_What needs to be done_
Repeat every one of the records below word for word, omitting the pictures.

_Item coordinate data_
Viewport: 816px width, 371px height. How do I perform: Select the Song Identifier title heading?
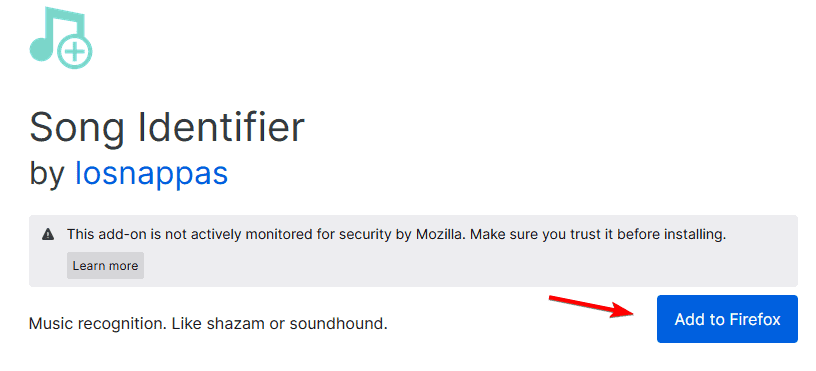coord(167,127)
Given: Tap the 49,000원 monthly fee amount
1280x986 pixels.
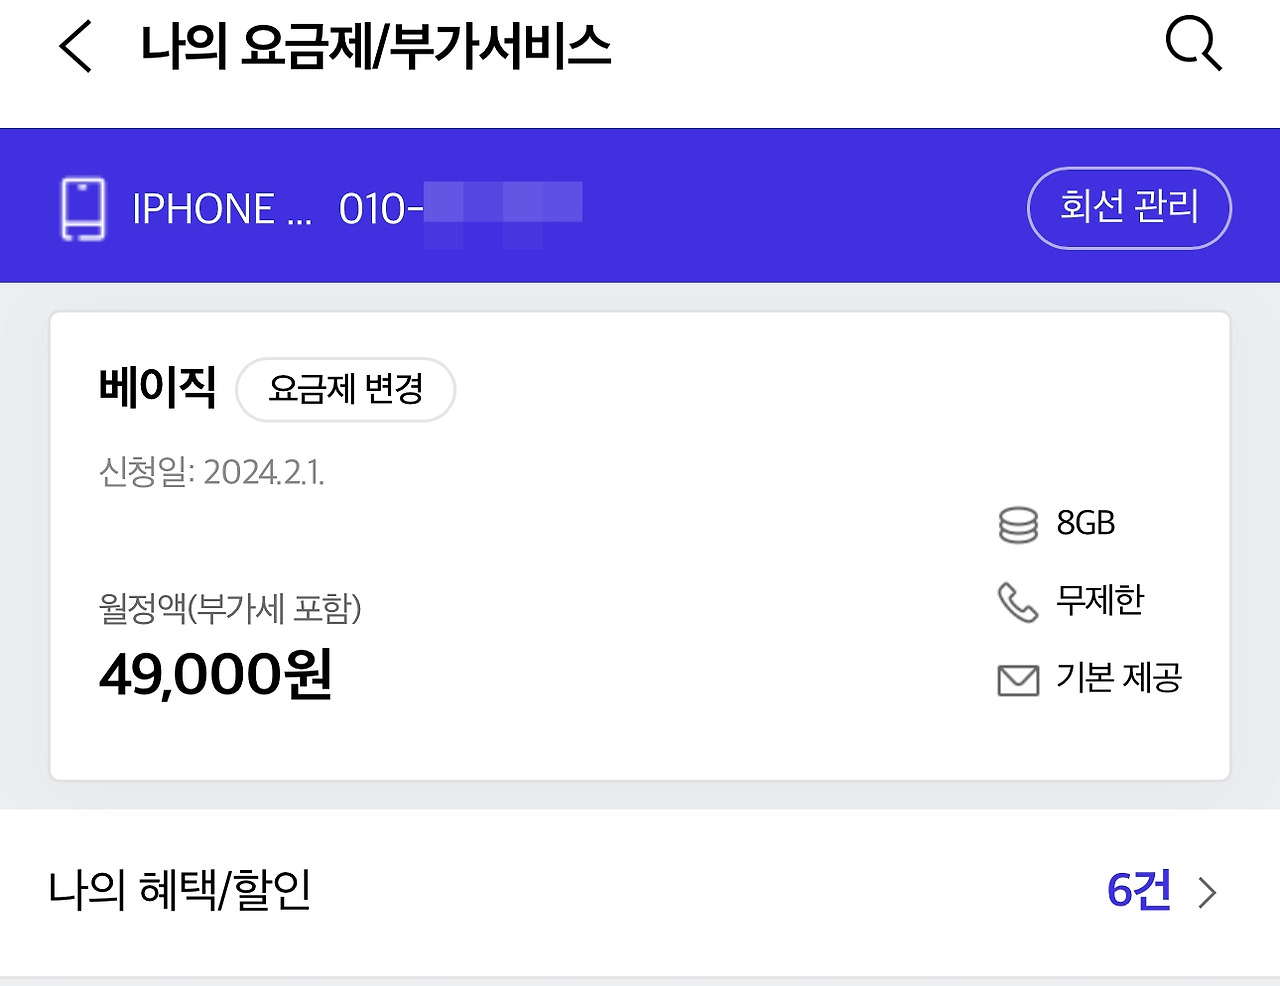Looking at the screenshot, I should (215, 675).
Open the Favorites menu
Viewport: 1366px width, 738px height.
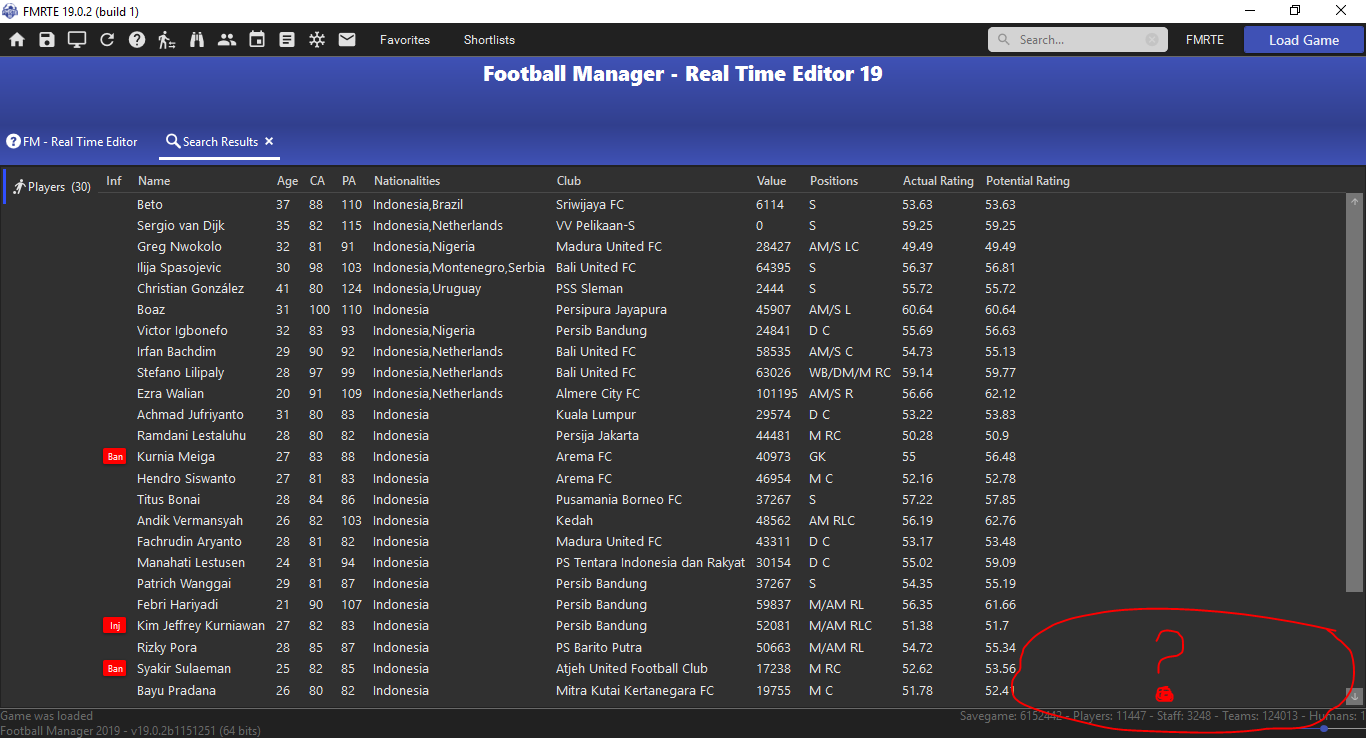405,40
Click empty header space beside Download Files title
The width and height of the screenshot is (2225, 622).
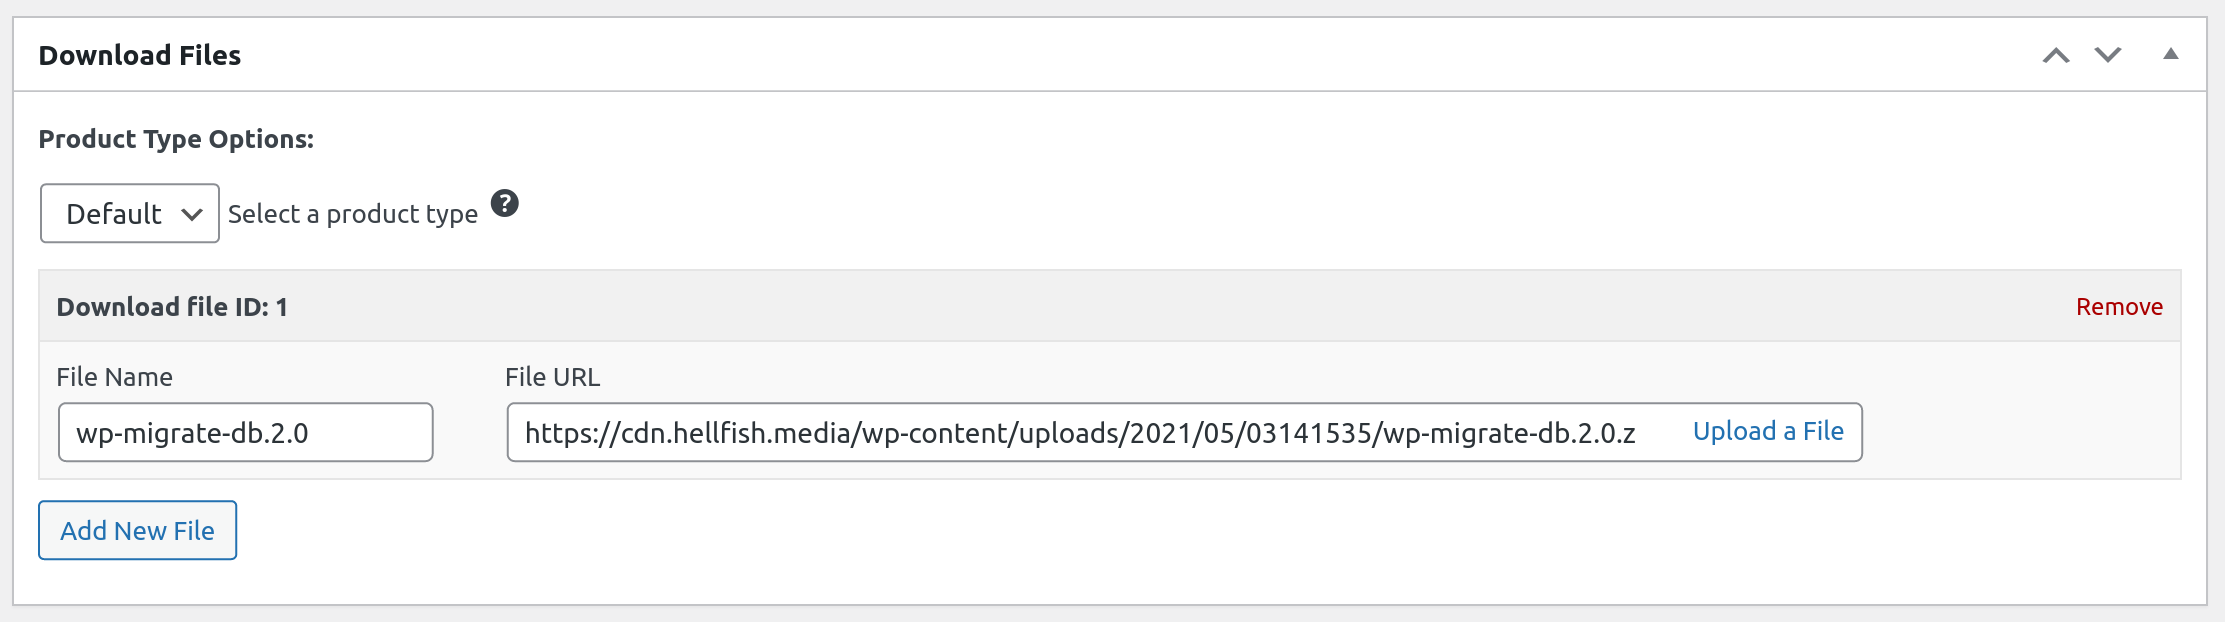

_Output of the task_
Viewport: 816px width, 371px height. How do I perform: Select the Song Identifier title heading?
coord(167,127)
Given: Tap the 49,000원 monthly fee amount
1280x986 pixels.
Looking at the screenshot, I should (215, 675).
Open the Favorites menu
Viewport: 1366px width, 738px height.
405,40
Click empty header space beside Download Files title
The width and height of the screenshot is (2225, 622).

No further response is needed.